In acknowledgment of the fact that today is the Fourth of July, American Independence Day (sorry to you across the pond) we thought it would be appropriate to take a look back at the appropriately titled Superman story from March 2001 “What’s So Funny About Truth, Justice, and the American Way?” This issue of Action Comics, #775 was written by Joe Kelly with art from Doug Mahnke (who’s really made a career out of drawing Superman) and Lee Bermejo. The issue also got a celebrated animated adaptation called Superman vs. The Elite in 2012 which saw the return of voice actors George Newbern as Superman and David Kaufman as Jimmy Olsen from the DC Animated Universe. This story is often heralded as one of the greatest Superman stories of all time (and sometimes the most overrated). Let’s dive in.

Action Comics #775
Written by Joe Kelly
Penciled by Doug Mahnke and Lee Bermejo
Inked by Wayne Faucher, Jose Marzan, Tom Nguyen, Jim Royal, Dexter Vines, and Wade von Grawbadger
Colored by Rob Schwager
Cover by Tim Bradstreet

Extra-sized issue! Has Superman become outdated in our modern world? A new aggressive team of metahumans called the Elite certainly thinks so, and they’re about to wreck the Man of Steel’s truth, justice, and American way. And if a lot of innocent bystanders get killed in the process, so be it!

I had never read this issue before today, I had only seen the animated film which ranks as one of my favorite DC animated films of all time. What surprised me the most here is just how brutal the artwork here is compared to the film. This feels, pardon my most likely appropriate language, trumped up in a way that that animation style is not in its mostly clean crisp way. Bermejo’s art has changed so much to what it is now that seeing him here evoke a grungy Michael Lark or Mitch Gerads is really appealing rather than his very digital looking style now. Same with Mahnke as this earlier version of his art relies less on the heavy line work he’s known for now. The colors are also brighter, and surreal in a way that this story really deserves. While both medium’s tell the same story, the animated movie is most assuredly more hopeful, while this is a middle finger and a call to action.
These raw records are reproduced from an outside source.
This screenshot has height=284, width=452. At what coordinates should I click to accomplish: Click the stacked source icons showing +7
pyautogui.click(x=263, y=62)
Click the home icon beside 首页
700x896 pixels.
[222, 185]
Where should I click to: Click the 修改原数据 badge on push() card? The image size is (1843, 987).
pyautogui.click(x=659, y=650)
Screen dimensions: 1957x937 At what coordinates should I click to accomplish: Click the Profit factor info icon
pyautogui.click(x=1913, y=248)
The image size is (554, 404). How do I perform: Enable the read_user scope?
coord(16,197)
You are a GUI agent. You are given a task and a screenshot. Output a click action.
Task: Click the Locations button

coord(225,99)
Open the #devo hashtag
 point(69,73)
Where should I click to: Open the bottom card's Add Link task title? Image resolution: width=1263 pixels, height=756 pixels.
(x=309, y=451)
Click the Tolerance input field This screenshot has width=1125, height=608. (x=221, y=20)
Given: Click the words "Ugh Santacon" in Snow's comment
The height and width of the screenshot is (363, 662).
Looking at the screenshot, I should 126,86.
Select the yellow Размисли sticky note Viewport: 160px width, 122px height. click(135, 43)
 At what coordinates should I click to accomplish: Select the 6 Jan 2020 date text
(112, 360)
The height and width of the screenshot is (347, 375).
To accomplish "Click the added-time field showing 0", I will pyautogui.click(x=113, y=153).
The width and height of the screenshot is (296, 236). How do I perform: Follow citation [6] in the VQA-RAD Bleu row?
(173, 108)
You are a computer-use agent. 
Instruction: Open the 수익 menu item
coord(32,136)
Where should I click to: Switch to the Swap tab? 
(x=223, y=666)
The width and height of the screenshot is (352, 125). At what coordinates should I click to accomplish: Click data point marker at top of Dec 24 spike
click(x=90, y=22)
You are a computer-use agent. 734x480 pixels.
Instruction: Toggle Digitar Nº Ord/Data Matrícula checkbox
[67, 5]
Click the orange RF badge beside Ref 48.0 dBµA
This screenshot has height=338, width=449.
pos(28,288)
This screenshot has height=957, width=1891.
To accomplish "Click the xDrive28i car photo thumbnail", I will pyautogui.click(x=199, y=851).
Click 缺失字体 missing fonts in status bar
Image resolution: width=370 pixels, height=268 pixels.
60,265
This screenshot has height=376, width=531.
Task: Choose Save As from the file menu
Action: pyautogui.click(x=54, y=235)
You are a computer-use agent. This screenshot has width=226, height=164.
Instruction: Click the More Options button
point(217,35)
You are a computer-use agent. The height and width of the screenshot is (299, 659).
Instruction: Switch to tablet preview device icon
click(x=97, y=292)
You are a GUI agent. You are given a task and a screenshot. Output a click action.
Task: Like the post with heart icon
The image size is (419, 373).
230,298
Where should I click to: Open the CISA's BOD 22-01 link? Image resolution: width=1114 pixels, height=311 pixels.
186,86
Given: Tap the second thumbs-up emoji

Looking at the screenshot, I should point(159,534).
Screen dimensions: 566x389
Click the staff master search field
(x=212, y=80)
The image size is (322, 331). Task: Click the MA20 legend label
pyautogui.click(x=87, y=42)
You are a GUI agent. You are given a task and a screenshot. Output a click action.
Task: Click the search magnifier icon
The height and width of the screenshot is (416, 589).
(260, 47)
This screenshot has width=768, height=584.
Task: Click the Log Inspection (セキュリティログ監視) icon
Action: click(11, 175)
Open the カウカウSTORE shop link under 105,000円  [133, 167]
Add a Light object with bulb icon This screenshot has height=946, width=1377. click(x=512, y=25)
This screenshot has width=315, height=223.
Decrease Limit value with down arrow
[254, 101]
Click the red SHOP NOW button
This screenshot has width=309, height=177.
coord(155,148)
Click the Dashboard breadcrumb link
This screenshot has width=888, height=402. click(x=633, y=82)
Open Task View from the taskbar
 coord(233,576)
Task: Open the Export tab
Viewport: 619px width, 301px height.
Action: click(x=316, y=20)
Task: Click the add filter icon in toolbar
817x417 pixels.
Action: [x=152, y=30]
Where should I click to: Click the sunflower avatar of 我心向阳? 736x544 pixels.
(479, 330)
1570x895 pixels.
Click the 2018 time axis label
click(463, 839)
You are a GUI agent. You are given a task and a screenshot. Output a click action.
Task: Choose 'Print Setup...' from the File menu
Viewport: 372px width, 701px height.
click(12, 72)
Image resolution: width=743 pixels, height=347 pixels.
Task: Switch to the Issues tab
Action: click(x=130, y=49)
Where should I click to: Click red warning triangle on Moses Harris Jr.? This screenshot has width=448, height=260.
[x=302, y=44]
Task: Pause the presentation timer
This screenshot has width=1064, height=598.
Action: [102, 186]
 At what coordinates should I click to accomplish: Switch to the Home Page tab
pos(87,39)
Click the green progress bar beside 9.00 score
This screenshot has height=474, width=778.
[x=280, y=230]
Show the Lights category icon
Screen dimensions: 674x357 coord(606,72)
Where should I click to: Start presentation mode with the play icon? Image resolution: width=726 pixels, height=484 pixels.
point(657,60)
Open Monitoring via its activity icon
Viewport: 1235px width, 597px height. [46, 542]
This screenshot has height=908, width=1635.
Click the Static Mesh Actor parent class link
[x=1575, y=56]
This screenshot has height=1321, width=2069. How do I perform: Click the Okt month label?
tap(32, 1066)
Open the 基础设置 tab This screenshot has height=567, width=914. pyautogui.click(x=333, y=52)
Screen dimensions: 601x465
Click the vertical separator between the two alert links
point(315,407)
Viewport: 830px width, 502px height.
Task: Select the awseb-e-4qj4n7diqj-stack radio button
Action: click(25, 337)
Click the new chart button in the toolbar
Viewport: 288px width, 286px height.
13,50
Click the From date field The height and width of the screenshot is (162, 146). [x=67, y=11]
“What’s So Funny” was written during the time that Warren Ellis, Mark Millar and Bryan Hitch’s “The Authority” was really popular, and the 90s model of exacerbated stories with real world consequences was at its peak. This story follows Superman come into contact with the superhero team the Elite, an allegorical stand-in of the Authority, made up of leader Manchester Black (recently seen drawn by Mahnke again in “Superman”), Coldcast, Menagerie, and The Hat. The Elite operate in an area of moral ambguity and grey, they helped to topple a Libyan regime and then immediately kill a team of villains in Tokyo. People love them for it. As Jack Ryder tells Clark at the Daily Planet at the beginning of the issue “The age of Superman is over. Viva the Elite.” It’s really cool seeing Ryder show up in this issue, not something I was expecting, and I also forgot there was a spell where Lex Luthor was president and Amanda Waller worked for him. The fun bits of continuity in this issue are really cool and makes me want to read some more of these late 90s early 00’s “Superman” and “Action Comics” stories.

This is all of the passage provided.